Supplied information:
-.-.-

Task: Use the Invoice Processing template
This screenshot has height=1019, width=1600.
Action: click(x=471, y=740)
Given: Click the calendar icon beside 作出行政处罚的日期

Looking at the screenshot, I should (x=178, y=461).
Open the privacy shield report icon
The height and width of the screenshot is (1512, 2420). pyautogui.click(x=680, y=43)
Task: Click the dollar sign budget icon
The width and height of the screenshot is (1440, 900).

-.-.-

Given request:
Write out every line of the listing above again, character for character, with nothing changed or left out.

Exercise solution:
Task: Use the Invoice Processing template
This screenshot has height=1019, width=1600.
Action: click(x=471, y=740)
Given: Click the calendar icon beside 作出行政处罚的日期

Looking at the screenshot, I should (x=178, y=461).
Open the privacy shield report icon
The height and width of the screenshot is (1512, 2420). pyautogui.click(x=680, y=43)
Task: Click the dollar sign budget icon
The width and height of the screenshot is (1440, 900).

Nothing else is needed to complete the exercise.